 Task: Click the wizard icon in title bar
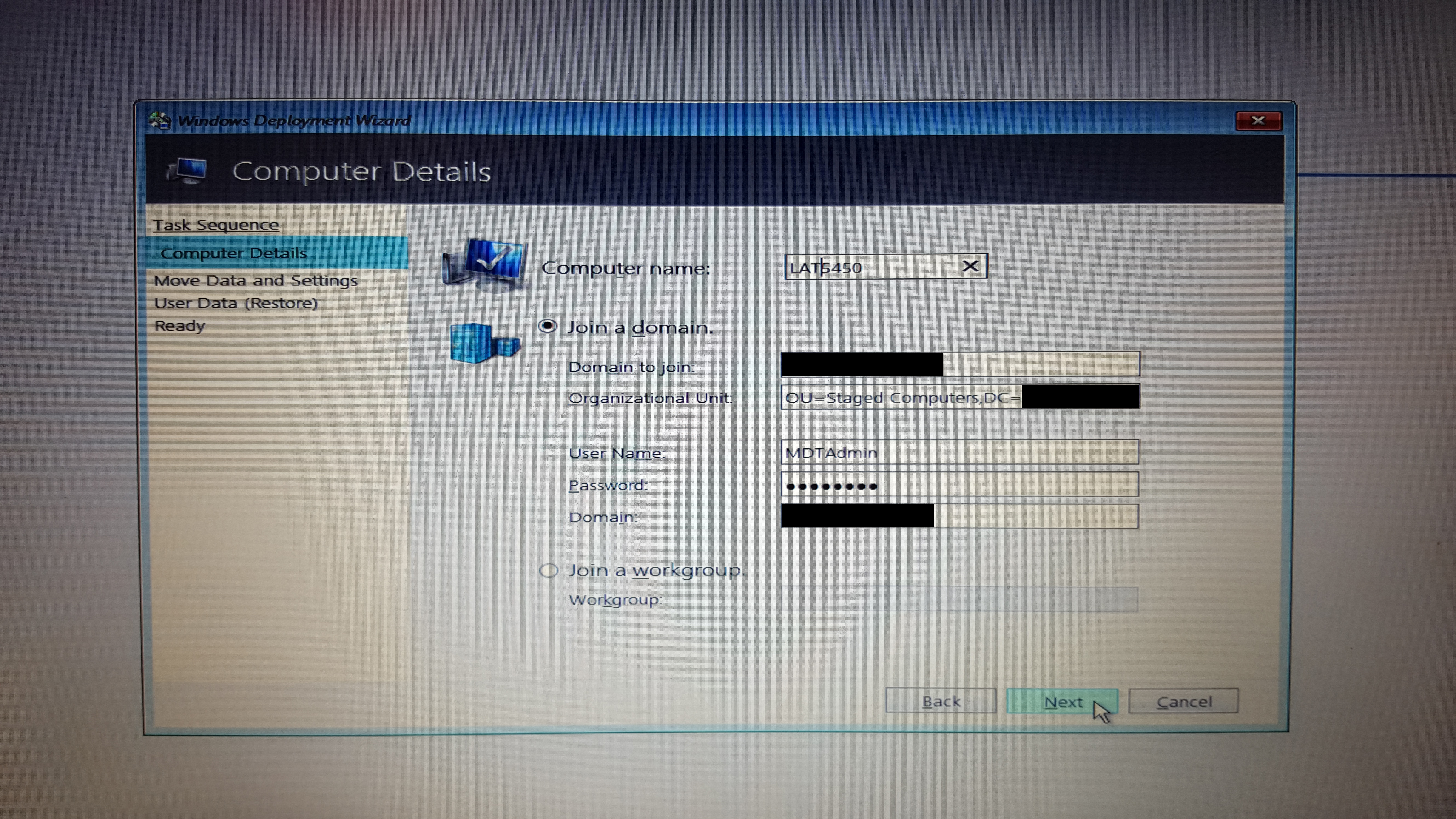pyautogui.click(x=160, y=120)
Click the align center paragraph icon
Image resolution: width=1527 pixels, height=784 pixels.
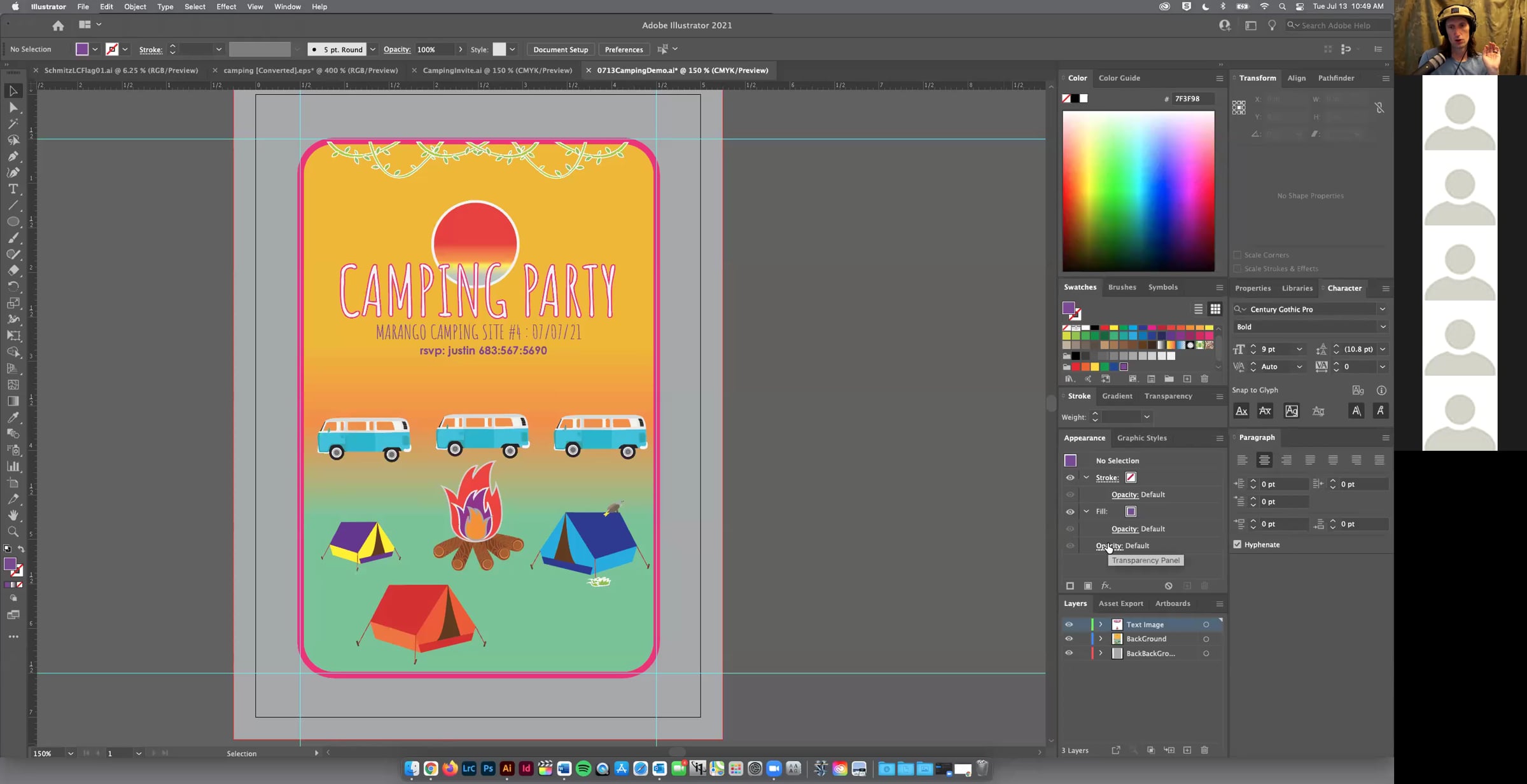tap(1264, 460)
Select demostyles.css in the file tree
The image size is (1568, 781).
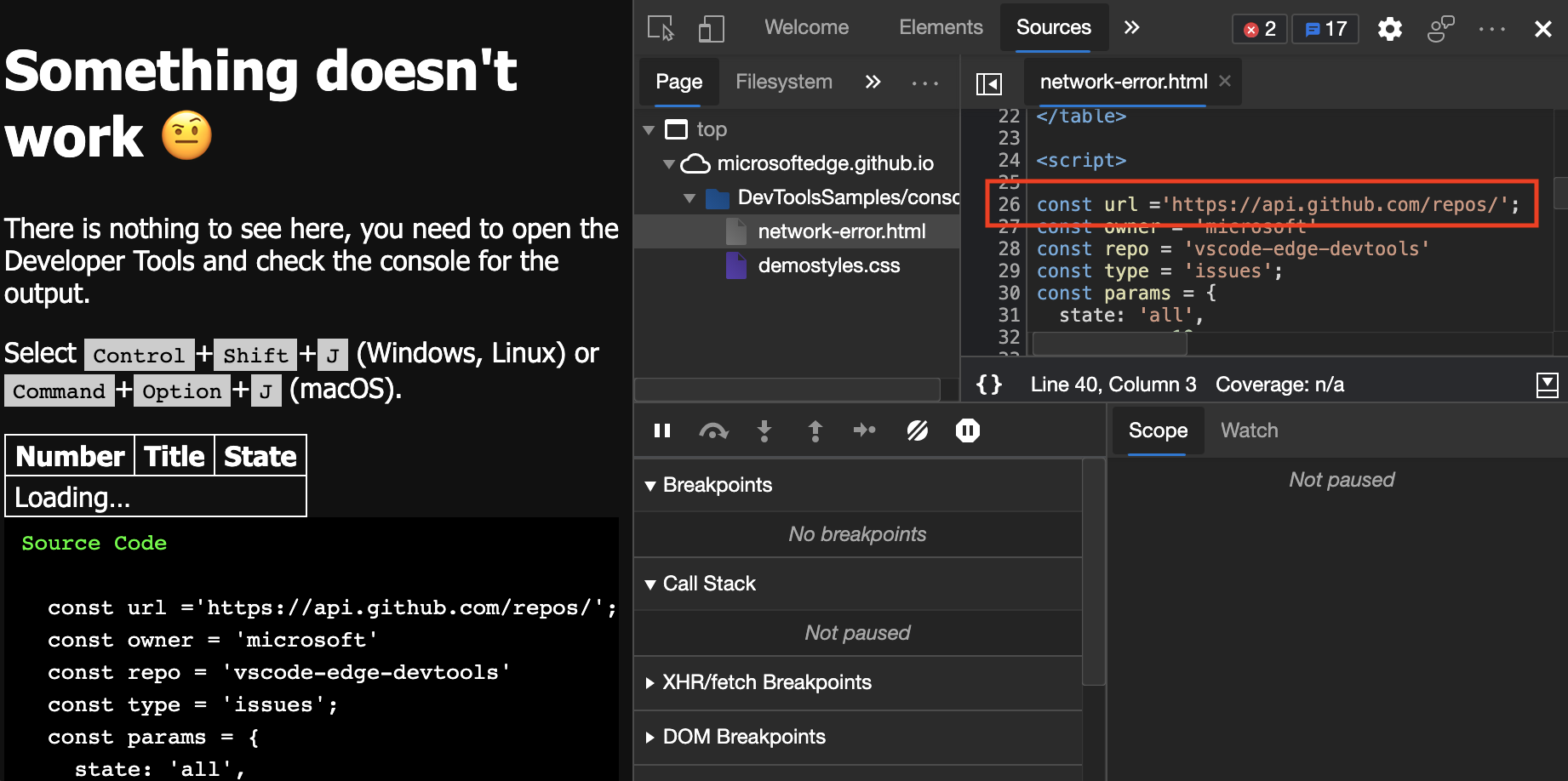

▬▬▬

WHAT TO WORK ON
Each record should be written out exactly, and each image should be omitted.

SOLUTION FOR THIS PROBLEM
 Task: Click the wizard icon in title bar
pyautogui.click(x=160, y=120)
Click the align center paragraph icon
Image resolution: width=1527 pixels, height=784 pixels.
tap(1264, 460)
Select demostyles.css in the file tree
The image size is (1568, 781).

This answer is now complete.